* AIM OF THE EXERCISE: The reply to the records below should contain exactly the lines from the line with "At what coordinates should I click to accomplish: Click the 1-7" through the line with "Given: Click the home icon in navigation bar", and nothing besides.

** DATA TO PROCESS follows **

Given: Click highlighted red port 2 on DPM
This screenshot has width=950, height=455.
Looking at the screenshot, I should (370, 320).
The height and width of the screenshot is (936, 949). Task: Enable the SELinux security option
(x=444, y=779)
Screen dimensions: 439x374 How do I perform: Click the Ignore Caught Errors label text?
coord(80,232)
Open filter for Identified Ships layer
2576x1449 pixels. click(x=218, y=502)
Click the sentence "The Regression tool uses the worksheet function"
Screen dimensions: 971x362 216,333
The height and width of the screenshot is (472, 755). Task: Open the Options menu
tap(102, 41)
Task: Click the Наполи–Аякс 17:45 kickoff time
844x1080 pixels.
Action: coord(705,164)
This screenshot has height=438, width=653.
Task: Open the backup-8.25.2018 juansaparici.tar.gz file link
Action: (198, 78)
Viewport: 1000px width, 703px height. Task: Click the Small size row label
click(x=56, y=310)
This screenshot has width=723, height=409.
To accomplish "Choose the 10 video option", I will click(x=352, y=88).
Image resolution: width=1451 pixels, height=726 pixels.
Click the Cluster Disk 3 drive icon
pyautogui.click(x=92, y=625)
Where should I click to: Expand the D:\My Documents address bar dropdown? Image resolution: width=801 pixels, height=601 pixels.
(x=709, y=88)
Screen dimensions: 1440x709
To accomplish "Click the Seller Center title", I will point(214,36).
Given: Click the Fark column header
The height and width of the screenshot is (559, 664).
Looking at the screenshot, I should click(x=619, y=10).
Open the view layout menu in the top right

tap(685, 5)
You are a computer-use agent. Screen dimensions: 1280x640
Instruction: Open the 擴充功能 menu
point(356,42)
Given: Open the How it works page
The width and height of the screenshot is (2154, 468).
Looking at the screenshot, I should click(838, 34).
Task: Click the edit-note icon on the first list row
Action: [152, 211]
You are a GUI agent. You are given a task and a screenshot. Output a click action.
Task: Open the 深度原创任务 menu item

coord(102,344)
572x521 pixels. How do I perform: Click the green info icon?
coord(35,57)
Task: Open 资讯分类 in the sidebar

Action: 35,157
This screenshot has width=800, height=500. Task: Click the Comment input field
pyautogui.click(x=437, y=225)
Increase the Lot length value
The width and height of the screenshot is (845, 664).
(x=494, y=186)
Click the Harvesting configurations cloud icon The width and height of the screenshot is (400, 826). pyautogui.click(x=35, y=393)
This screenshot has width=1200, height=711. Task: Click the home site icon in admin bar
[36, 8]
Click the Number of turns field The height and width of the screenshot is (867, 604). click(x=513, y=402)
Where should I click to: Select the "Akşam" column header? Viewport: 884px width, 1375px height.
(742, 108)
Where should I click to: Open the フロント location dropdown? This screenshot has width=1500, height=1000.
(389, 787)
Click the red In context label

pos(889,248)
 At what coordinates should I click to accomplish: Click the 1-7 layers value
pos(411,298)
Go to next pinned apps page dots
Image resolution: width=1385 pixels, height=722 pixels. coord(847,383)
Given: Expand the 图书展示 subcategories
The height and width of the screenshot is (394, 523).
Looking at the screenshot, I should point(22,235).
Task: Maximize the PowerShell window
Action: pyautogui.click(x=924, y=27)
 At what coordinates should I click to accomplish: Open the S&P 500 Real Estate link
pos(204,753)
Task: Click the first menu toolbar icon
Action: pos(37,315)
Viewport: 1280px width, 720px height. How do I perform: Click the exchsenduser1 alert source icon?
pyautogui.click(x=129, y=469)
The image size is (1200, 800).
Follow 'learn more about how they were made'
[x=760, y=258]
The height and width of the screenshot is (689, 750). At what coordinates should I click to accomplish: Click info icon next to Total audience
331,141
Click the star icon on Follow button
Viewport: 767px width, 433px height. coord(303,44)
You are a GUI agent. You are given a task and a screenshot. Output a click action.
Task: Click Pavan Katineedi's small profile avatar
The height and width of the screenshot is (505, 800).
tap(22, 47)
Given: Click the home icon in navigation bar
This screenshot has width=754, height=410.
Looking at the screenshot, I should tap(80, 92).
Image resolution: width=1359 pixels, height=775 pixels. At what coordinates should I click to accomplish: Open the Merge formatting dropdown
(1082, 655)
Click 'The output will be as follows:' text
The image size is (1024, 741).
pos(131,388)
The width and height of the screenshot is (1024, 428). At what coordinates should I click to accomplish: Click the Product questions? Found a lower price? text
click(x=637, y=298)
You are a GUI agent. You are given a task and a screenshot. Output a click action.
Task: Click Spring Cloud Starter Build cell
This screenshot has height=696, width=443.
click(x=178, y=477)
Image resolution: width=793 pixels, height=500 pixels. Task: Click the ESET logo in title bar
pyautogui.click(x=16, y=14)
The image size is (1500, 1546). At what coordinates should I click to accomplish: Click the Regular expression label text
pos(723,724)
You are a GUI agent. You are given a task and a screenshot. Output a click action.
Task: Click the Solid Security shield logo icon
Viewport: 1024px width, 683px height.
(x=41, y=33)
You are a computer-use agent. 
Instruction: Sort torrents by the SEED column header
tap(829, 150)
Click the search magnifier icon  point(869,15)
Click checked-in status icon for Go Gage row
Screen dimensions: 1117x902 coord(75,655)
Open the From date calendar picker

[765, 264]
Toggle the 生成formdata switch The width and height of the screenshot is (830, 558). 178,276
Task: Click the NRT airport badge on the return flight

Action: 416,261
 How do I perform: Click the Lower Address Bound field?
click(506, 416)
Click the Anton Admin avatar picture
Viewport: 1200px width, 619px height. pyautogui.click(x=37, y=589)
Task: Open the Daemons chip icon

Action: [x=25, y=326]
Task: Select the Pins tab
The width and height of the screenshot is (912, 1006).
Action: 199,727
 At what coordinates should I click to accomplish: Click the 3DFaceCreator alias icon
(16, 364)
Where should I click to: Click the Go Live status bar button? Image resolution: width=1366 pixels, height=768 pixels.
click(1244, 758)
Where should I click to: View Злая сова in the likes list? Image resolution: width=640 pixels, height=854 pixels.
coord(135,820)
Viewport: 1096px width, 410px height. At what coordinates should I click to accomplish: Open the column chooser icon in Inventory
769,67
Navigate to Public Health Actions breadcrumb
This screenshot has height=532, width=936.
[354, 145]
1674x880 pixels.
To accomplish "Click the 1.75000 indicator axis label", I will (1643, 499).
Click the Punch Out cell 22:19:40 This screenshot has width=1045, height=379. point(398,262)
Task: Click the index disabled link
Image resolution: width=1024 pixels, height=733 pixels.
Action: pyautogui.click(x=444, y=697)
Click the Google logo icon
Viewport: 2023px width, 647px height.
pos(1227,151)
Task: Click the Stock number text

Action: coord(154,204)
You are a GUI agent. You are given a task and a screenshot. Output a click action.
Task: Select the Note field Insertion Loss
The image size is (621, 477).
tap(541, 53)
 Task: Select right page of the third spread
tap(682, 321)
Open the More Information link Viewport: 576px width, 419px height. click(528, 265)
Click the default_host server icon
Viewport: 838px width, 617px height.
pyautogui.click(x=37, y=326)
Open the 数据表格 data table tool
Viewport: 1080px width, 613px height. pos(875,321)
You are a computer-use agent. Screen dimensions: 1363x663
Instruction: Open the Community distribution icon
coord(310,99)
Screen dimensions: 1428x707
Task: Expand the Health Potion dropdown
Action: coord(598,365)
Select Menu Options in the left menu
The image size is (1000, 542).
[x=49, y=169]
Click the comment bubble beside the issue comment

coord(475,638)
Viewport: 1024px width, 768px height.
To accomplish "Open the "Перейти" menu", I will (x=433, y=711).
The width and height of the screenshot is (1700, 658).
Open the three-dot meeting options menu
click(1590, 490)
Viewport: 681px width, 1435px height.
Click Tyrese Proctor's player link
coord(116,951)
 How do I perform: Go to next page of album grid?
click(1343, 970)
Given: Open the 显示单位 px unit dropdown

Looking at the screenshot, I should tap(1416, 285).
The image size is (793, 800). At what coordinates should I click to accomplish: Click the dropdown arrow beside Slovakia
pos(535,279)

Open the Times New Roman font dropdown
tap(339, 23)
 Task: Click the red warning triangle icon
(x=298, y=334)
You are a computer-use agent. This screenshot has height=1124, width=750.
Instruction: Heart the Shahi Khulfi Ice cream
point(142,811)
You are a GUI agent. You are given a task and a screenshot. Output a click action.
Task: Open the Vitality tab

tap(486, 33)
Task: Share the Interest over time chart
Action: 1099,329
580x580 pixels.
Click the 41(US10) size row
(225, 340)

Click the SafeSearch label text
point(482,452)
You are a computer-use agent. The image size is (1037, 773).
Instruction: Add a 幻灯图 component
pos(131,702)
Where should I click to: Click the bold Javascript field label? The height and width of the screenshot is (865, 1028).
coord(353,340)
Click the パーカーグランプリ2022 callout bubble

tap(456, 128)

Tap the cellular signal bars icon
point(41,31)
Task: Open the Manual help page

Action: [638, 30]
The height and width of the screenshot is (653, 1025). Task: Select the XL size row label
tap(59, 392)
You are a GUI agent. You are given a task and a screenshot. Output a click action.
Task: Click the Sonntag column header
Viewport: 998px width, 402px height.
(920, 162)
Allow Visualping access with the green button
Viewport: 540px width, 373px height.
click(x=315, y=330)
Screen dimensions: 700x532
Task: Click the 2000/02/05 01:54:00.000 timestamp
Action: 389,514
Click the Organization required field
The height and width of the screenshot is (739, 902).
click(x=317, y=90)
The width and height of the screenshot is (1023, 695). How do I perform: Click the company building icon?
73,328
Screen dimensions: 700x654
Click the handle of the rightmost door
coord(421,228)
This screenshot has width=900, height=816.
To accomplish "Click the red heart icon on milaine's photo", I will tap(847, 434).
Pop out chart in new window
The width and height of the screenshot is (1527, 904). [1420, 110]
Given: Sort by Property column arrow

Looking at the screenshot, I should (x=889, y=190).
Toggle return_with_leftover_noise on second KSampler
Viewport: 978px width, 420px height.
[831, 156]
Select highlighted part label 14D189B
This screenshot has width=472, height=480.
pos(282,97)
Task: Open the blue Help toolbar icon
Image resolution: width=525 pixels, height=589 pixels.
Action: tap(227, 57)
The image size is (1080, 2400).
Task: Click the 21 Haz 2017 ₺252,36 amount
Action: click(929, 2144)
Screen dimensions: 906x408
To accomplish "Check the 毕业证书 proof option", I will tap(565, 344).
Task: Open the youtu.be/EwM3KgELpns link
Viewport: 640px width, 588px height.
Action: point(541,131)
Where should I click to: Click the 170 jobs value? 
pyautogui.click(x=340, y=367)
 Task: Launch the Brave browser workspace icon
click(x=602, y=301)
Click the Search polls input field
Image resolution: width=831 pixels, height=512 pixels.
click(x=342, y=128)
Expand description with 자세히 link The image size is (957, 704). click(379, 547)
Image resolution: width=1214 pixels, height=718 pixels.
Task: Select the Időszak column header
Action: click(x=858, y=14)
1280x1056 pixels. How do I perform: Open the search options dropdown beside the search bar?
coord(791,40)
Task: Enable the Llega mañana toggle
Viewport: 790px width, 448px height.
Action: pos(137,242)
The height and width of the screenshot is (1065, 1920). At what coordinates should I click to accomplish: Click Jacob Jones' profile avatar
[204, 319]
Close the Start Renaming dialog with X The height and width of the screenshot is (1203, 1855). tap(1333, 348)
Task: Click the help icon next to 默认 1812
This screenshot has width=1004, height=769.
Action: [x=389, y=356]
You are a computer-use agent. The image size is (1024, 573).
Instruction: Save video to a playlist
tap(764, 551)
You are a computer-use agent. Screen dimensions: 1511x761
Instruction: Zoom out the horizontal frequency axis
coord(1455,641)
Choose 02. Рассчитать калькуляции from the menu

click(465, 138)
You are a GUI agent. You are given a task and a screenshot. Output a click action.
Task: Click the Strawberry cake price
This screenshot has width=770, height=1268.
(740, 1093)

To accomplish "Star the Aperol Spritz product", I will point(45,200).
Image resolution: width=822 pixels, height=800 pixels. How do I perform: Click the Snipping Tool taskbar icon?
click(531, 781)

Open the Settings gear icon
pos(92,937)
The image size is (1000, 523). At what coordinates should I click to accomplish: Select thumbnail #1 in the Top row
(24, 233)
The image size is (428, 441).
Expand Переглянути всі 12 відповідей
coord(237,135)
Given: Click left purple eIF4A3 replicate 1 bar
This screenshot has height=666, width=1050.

** End of DATA TO PROCESS **

* RESULT OF THE TASK:
 At what coordinates should I click to accomplish: Click the 1-7 layers value
pos(411,298)
Go to next pinned apps page dots
Image resolution: width=1385 pixels, height=722 pixels. coord(847,383)
Given: Expand the 图书展示 subcategories
The height and width of the screenshot is (394, 523).
Looking at the screenshot, I should point(22,235).
Task: Maximize the PowerShell window
Action: pyautogui.click(x=924, y=27)
 At what coordinates should I click to accomplish: Open the S&P 500 Real Estate link
pos(204,753)
Task: Click the first menu toolbar icon
Action: pos(37,315)
Viewport: 1280px width, 720px height. How do I perform: Click the exchsenduser1 alert source icon?
pyautogui.click(x=129, y=469)
The image size is (1200, 800).
Follow 'learn more about how they were made'
[x=760, y=258]
The height and width of the screenshot is (689, 750). At what coordinates should I click to accomplish: Click info icon next to Total audience
331,141
Click the star icon on Follow button
Viewport: 767px width, 433px height. coord(303,44)
You are a GUI agent. You are given a task and a screenshot. Output a click action.
Task: Click Pavan Katineedi's small profile avatar
The height and width of the screenshot is (505, 800).
tap(22, 47)
Given: Click the home icon in navigation bar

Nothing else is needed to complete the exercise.